The bank is being very clear not to make a statement about the religious belief, but on the way that Christian Voice act on that belief. Indeed as Christian Voice themselves say, many religious groups bank with them based on their ethical stance. Their objection is on the basis of the active targeting of gays that the organisation carries out. (The Thinking Anglicans site explores this further.) This is in some ways a classic example of the conflict between ethics and religion with which the Church continues to wrestle, a conflict that is present within the gospels in resolving the inclusivity of Jesus against the exclusivity practiced by the Jewish authorities in his time.

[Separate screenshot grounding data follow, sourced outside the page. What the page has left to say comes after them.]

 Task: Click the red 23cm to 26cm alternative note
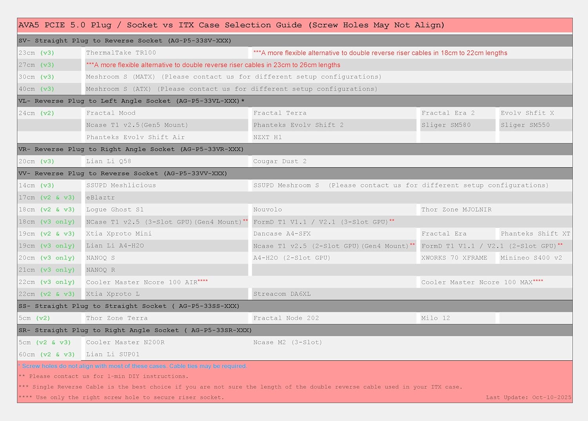click(x=213, y=65)
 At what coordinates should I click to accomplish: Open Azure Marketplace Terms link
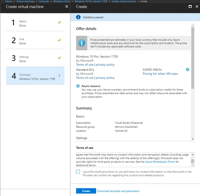tap(160, 162)
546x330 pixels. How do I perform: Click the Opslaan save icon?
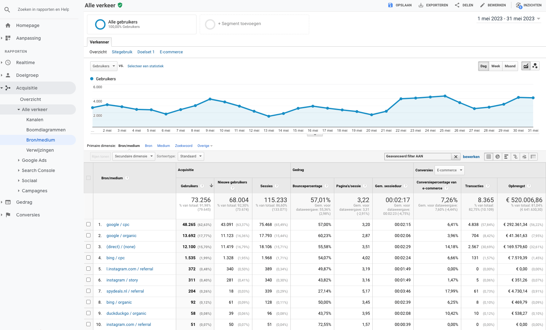pyautogui.click(x=390, y=5)
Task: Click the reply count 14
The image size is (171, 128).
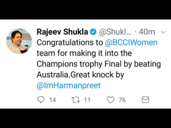Action: (x=52, y=100)
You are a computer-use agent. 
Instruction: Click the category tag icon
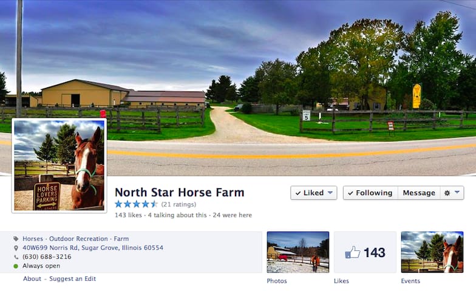pos(16,239)
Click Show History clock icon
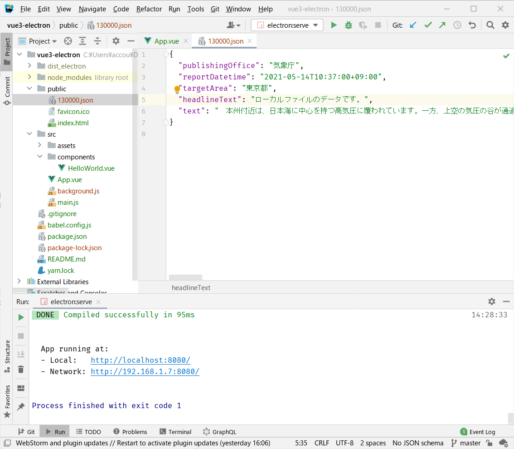514x449 pixels. pyautogui.click(x=457, y=25)
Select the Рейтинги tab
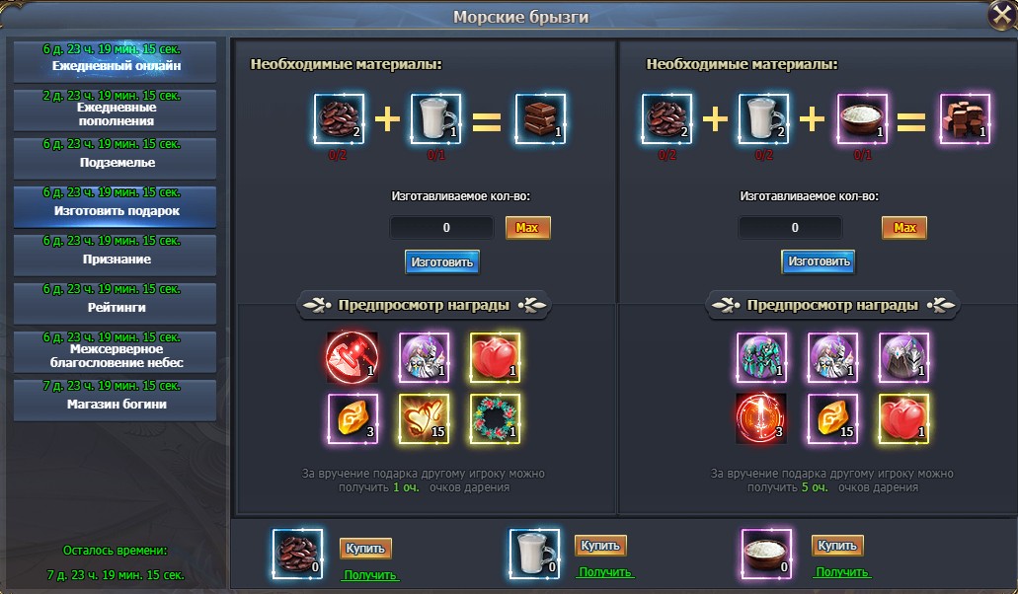The width and height of the screenshot is (1018, 594). 116,303
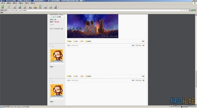Viewport: 197px width, 108px height.
Task: Expand the Back button history dropdown arrow
Action: click(6, 7)
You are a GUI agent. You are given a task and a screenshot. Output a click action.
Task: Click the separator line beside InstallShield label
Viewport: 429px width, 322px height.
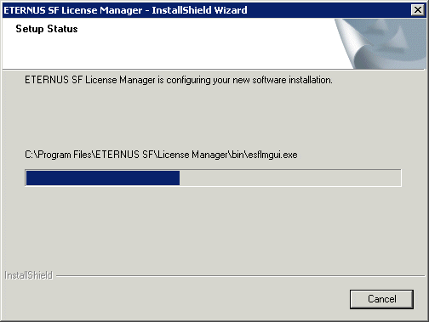(241, 275)
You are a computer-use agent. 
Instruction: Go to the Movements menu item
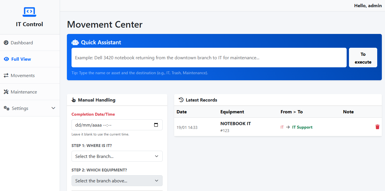pos(22,75)
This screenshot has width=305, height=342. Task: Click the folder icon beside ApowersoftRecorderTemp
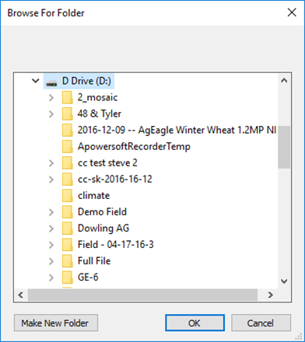tap(68, 147)
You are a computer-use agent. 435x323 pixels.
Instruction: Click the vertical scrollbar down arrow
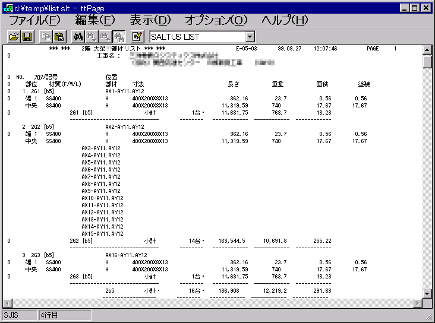click(x=427, y=293)
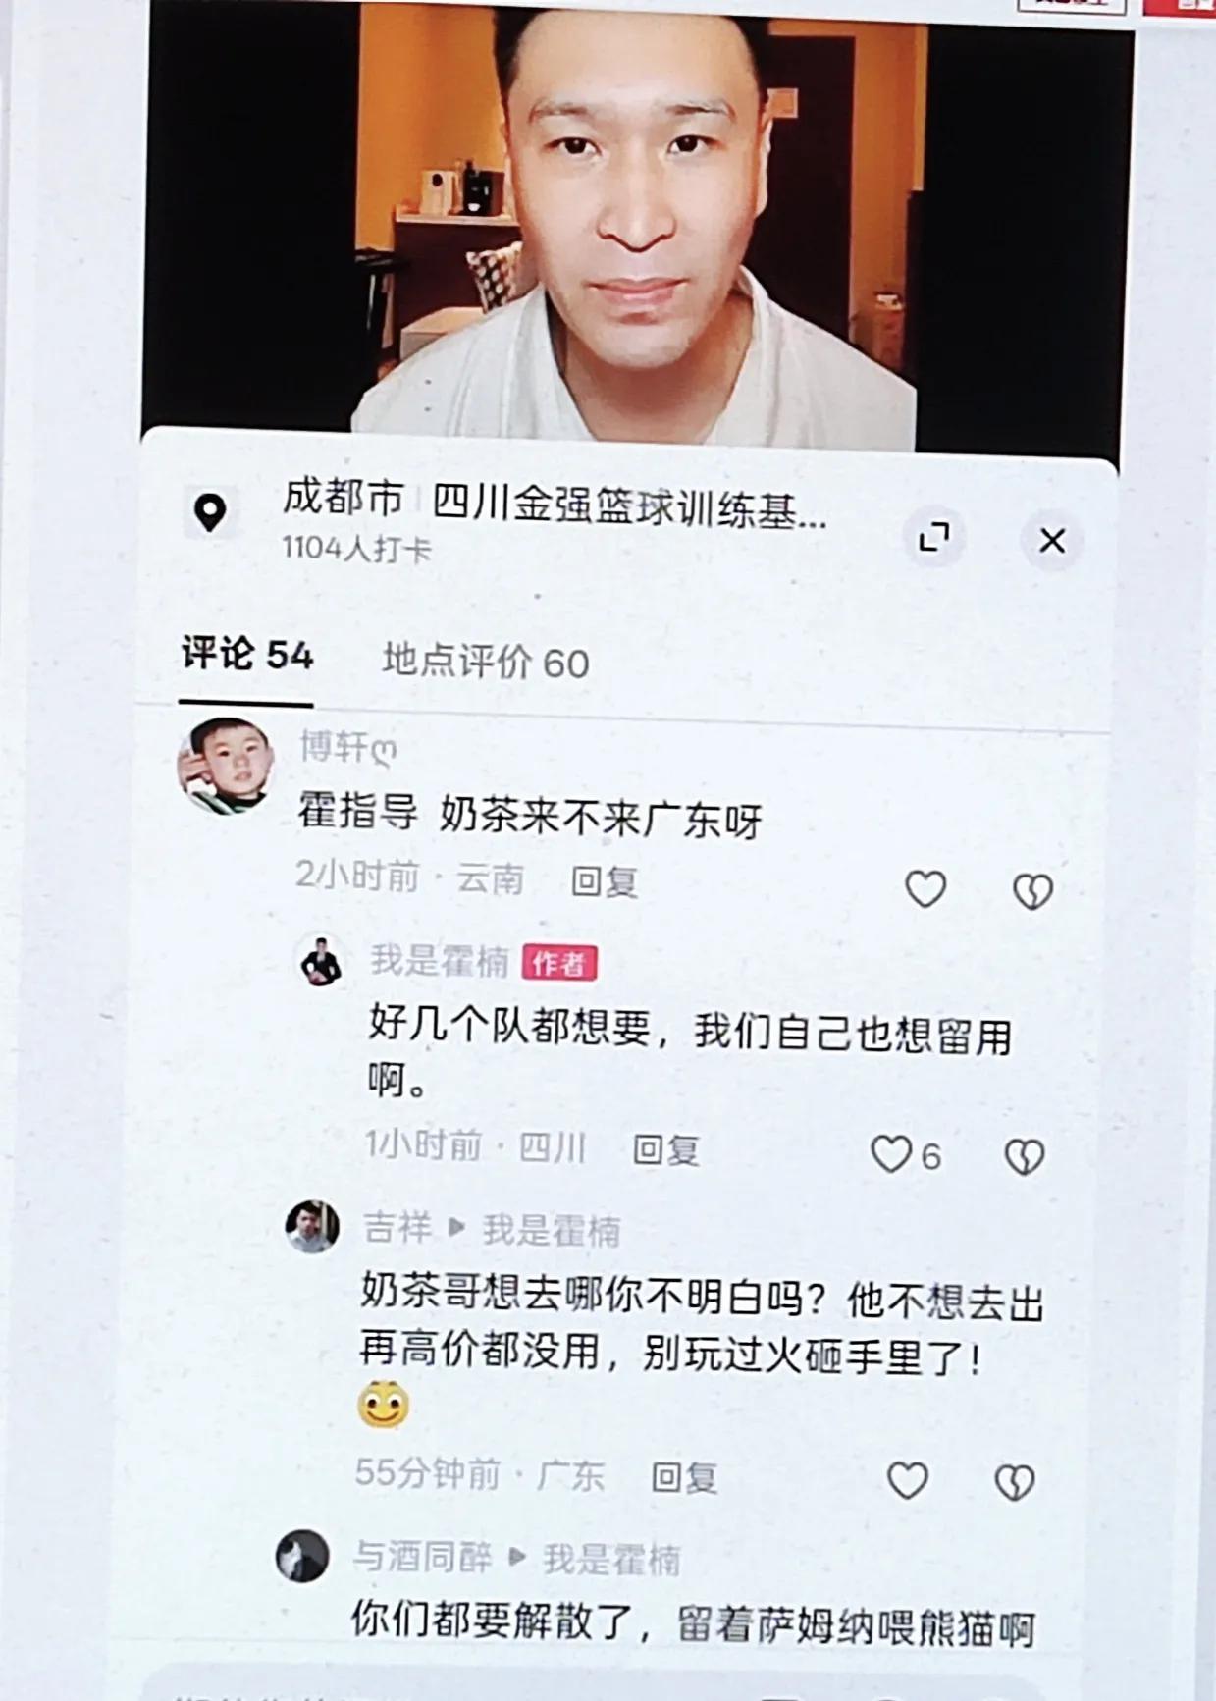
Task: Switch to 地点评价 60 tab
Action: (486, 662)

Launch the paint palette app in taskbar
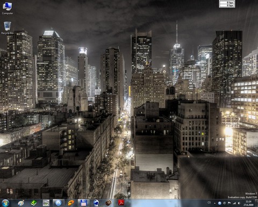[x=21, y=203]
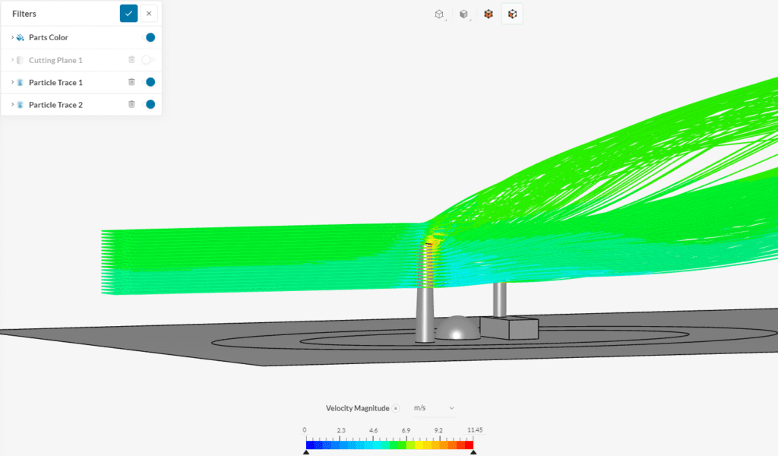
Task: Select the textured mesh cube icon
Action: [x=489, y=13]
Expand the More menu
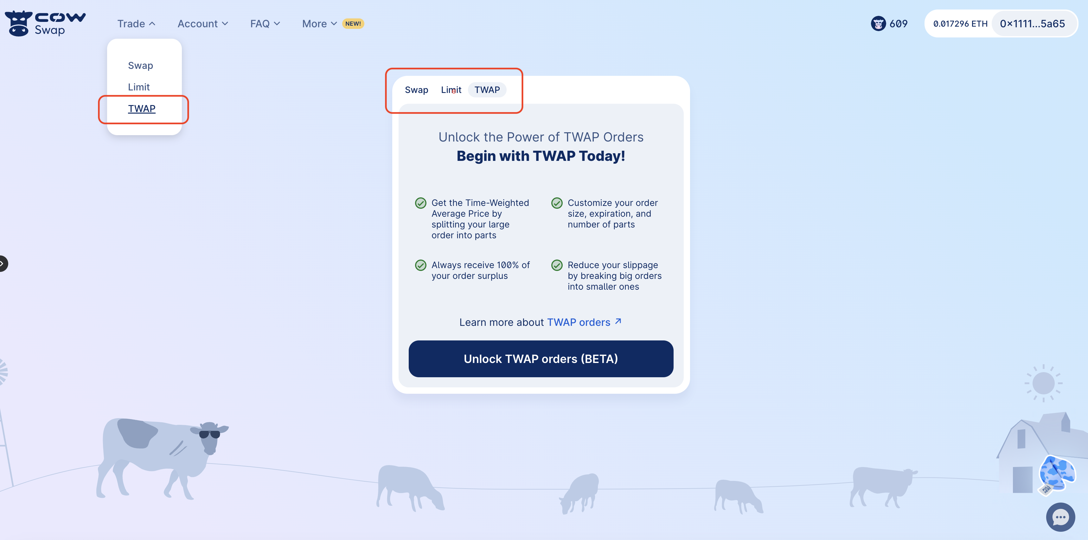 [319, 24]
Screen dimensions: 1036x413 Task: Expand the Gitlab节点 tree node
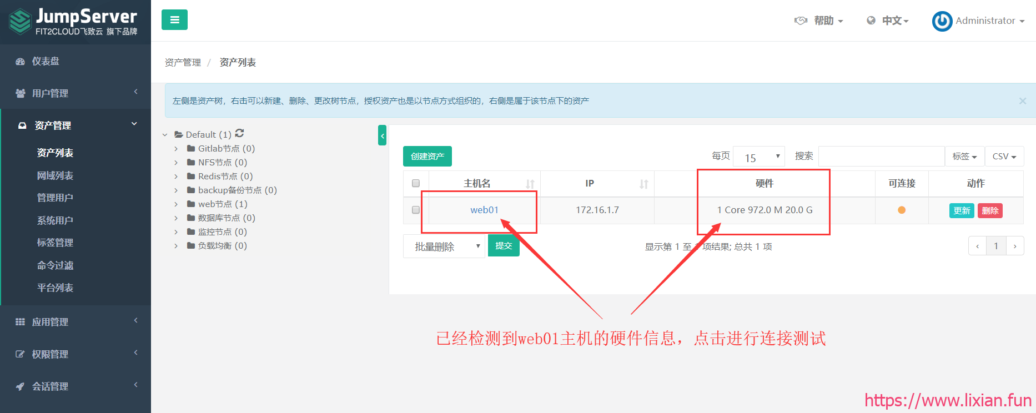(176, 149)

Anyway, going back to the decision, it is worth noting that whilst Christian Voice are correct in stating that homophobia is not explicitly stated within the banks ethical policy, the last line reads:

On occasion, we will make decisions on specific business, involving ethical issues not included in our Ethical Policy.

It also states elsewhere that controversial decisions such as this, where the case is not clear cut, will be passed to a special committee for discussion before the decision is made.

In my opinion, whatever you think of Christian Voice, the bank is entirely within it’s rights to do business with whom it wants. The ethical policy of the bank is created from customer feedback and voted on by the customers on a regular basis, and certainly the majority of opinion I have heard on this decision so far has backed the stance taken by the bank. Whilst there may be some who will close their accounts over it, I suspect many people will either see it as a good move, or not be bothered at all.